Cela fait déjà plusieurs années que Washington demande en vain à son allié de lancer une offensive dans la zone tribale du Waziristan du Nord, bastion du réseau Haqqani frontalier de l’Afghanistan. Mais les critiques américaines se sont intensifiées depuis la mi-septembre, après une série d’attaques meurtrières contre les Occidentaux dans la capitale afghane Kaboul, organisées par le réseau Haqqani selon Washington. Elles sont venues s’ajouter aux tensions déjà fortes entre les deux pays, alliés stratégiques depuis dix ans, depuis le raid unilatéral américain qui a tué Oussama Ben Laden le 2 mai à Abbottabad, dans le nord du Pakistan.

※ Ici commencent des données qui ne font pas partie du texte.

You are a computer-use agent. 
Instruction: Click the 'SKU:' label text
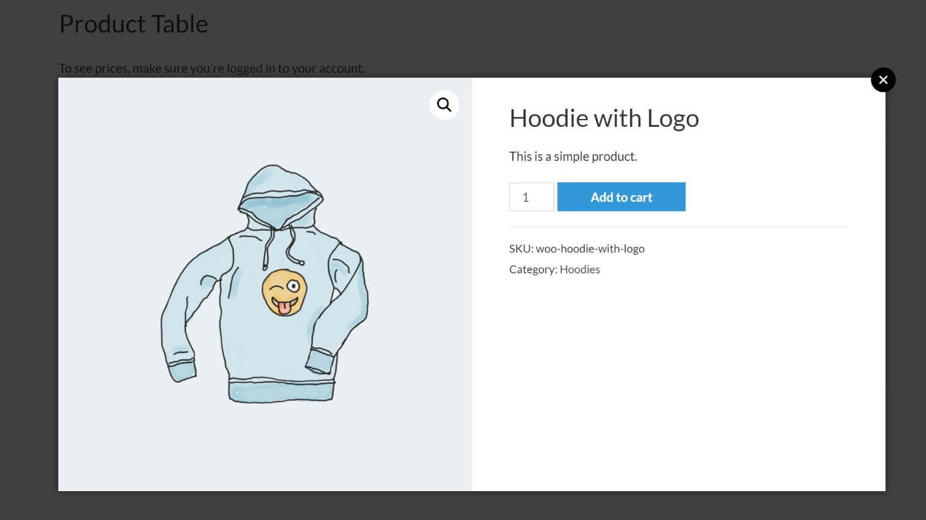(521, 248)
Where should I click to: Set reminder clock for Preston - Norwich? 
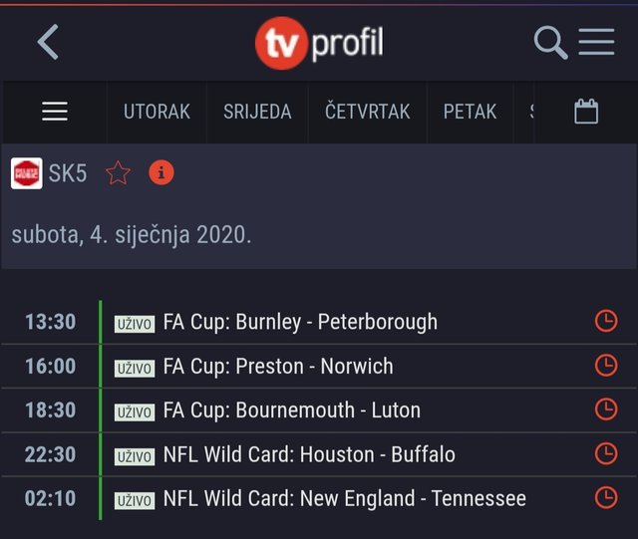tap(606, 366)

L’armée pakistanaise, qui compte 140 000 soldats dans le nord-ouest, le long de la frontière afghane, estime avoir déjà fait beaucoup depuis dix ans pour traquer les rebelles islamistes chez lui à la demande des Américains. Elle souligne que plus de 3 000 de ses soldats y ont trouvé la mort depuis la fin 2001, soit plus que les 2 735 soldats occidentaux tués en Afghanistan, et que son armée a déjà fort à faire face aux talibans dans ces zones tribales considérées par Washington comme le quartier général d’el-Qaëda.

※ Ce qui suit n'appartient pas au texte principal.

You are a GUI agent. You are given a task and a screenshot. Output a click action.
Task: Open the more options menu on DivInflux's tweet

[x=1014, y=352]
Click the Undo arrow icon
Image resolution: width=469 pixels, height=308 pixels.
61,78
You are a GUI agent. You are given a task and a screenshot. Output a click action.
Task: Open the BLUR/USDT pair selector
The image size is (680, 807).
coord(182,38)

« Il y a des problèmes plus urgents à résoudre » que le Waziristan du Nord, a ainsi souligné hier le haut responsable militaire pakistanais.
Les Américains bombardent par ailleurs régulièrement le Waziristan du Nord de tirs de drones, contre lesquels Islamabad ne proteste que mollement.
Fondé dans les années 1980 par un commandant de la résistance antisoviétique à l’époque financé par la CIA, le réseau Haqqani est la branche des talibans afghans la plus proche d’el-Qaëda.